Recensione | Manhunt: Unabomber

Manhunt: Unabomber, la recensione

Ci sono alcune serie tv che di primo acchito non siamo sicuri di voler vedere, specie quando si tratta di narrare qualcosa di già accaduto: pochi sono i criminali da cui poter trarre una storia così minuziosa.

Manhunt: Unabomber è una miniserie inglese del 2017 creata da Andrew Sodroski, Jim Clemente e Tony Gittelson, interpretata da Sam Worthington e Paul Bettanyandata in onda prima su  Discovery Channel e poi distribuita da Netflix.

Anche se poco pubblicizzata, è un prodotto di nicchia che merita la visione. Nonostante possa apparire scontato, si presenta come un thriller avvincente, complice il fatto che Ted Kaczynski è forse stato il più inusuale dei serial killer: una mente brillante, professore di Harvard con un QI sopra la media, ma allo stesso tempo capace di mutilare ed uccidere persone con pacchi esplosivi.

Trama

Siamo nell’America degli anni 90 e dove da oltre dieci anni un uomo manda pacchi bomba verso obiettivi del tutto casuali. Dopo tanti tentativi decidono di mettere nell’equipe James Fitzgerald, un criminal profiler dalle grandi capacità che, attraverso lo studio linguistico dell’idioletto di Unabomber attraverso le lettere inviate in questi anni, comincia a stilare un profilo del tutto diverso dai soliti. Quando Unabomber invierà il suo manifesto, dal titolo “La società industriale e il suo futuro”, si deciderà di pubblicarlo sul Washington Post nel tentativo di stanarlo. Attraverso la lettura attenta del manifesto, un uomo si accorge di aver già letto tutto questo e prenderà una decisione che segnerà la fine di Unabomber.
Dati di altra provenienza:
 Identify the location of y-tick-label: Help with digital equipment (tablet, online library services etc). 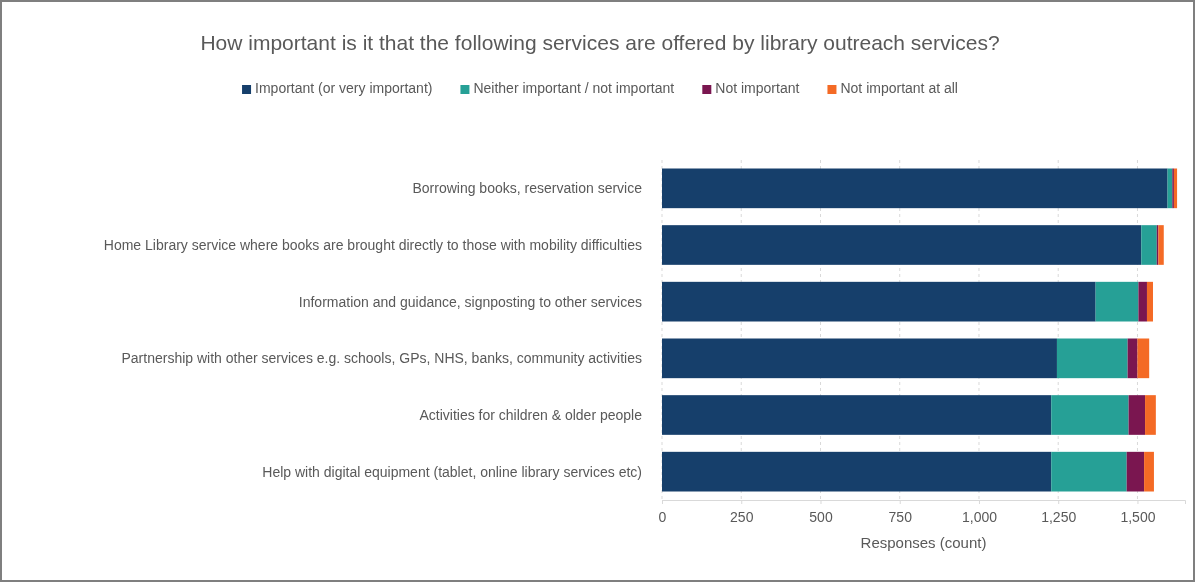
(452, 472).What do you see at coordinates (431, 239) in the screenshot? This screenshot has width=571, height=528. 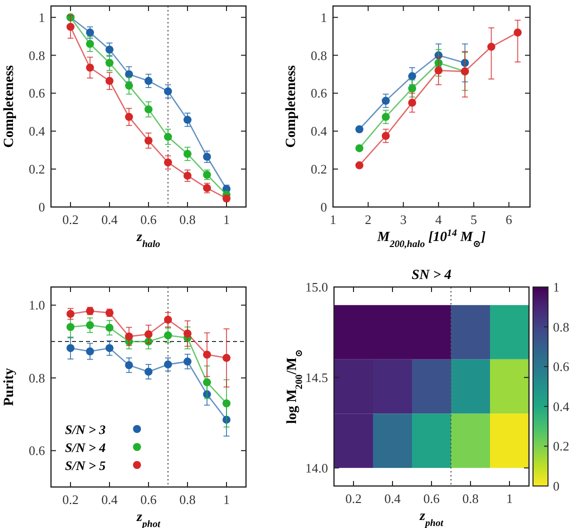 I see `x-axis-title: M$_{200,halo}$ [10$^{14}$ M$_{⊙}$]` at bounding box center [431, 239].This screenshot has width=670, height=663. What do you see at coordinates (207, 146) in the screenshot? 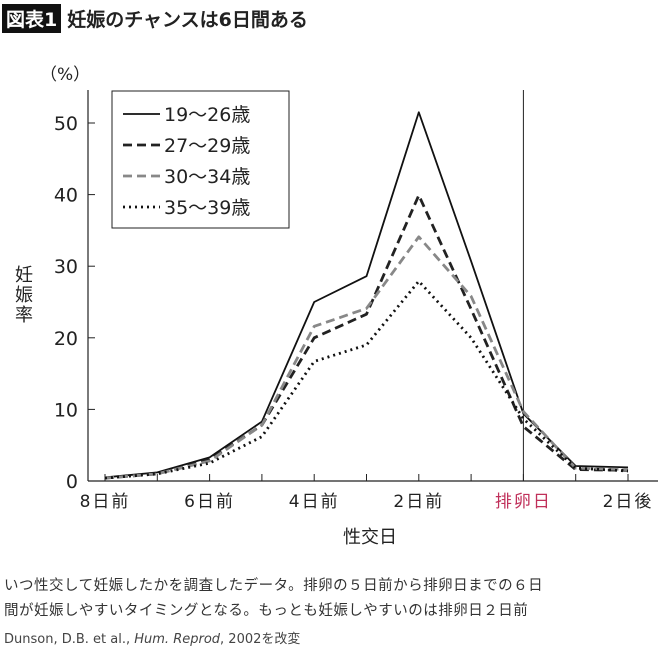
I see `legend-label: 27〜29歳` at bounding box center [207, 146].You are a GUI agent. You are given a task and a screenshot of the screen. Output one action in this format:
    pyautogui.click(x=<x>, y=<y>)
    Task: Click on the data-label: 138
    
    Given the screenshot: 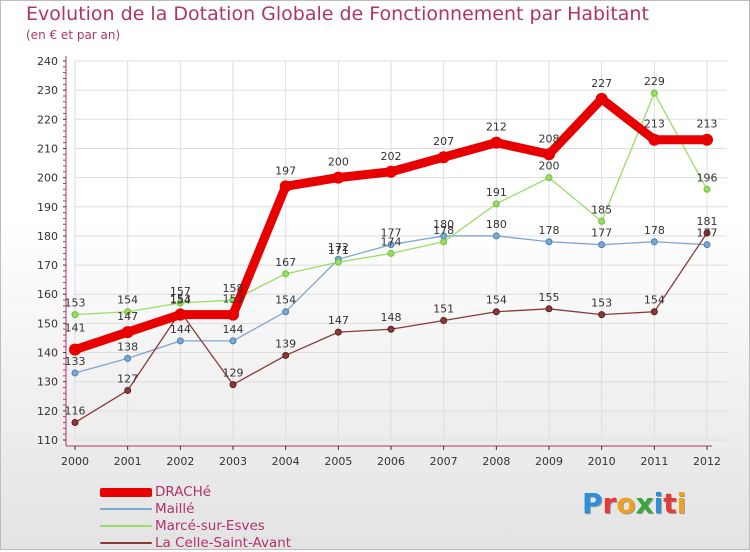 What is the action you would take?
    pyautogui.click(x=128, y=346)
Rilevante l’incipit del primo episodio, dove Kaczynski ci fa riflettere su come facilmente attraverso le poste, il pacco arriva senza problemi.  E da lì inizia una feroce invettiva contro la tecnologia e il progresso che ci porta a essere pecore, rivendicando uno stile di vita  primitivo. Subito dopo vediamo il profiler James Fitzgerald e lentamente attraverso flashback vediamo il suo passato da detective all’FBI, mentre si prepara all’incontro con Kaczynski in prigione dopo due anni dalla cattura.
La storia nel suo evolversi ci racconta tante cose: in primo luogo uno dei primi profiler dell’FBI che studia la psicologia criminale e getta le basi per la nascita della linguistica forense, risolutiva nello scovare la vera identità di uno dei criminali più elusivi della storia americana. In secondo luogo, Manhunt ci da un quadro esaustivo dei personaggi, proponendoci un dualismo fatto di incontri e scontri molto interessante tra Ted Kaczynski e James Fitzgerald: “Fitz” condivide con Ted l’intelligenza spiccata ma anche l’incapacità a relazionarsi, la difficoltà ad essere compresi, entrambi outsider.
Da una parte un poliziotto che dopo anni di lavoro nella sua città natale vede un momento di rivalsa ponendo una soluzione ad uno dei casi più difficili di sempre; dall’altra un uomo con un QI elevato che dopo anni di scherno vede riconosciute le sue idee sulla società e su come la tecnologia l’ha irrimediabilmente distrutta.

Entrambi, Ted prima e Fitz dopo essere stato influenzato dal Manifesto, scelgono una vita isolata tra le montagne. Sono due storie di vita appassionanti, che ci fanno riflettere su come c’è sempre una storia difficile alle spalle non sempre comprensibile. Alla fine i due capiranno che non sarà possibile escludere del tutto il sistema di questa società che ci rende costretti a seguire determinati schemi.

Di grande spessore proprio i due attori protagonisti, che trasmettono i sentimenti e le difficoltà vissute dei personaggi.
Manhunt: Unabomber è una serie che non ti aspetti, ma che non delude le aspettative del telespettatore.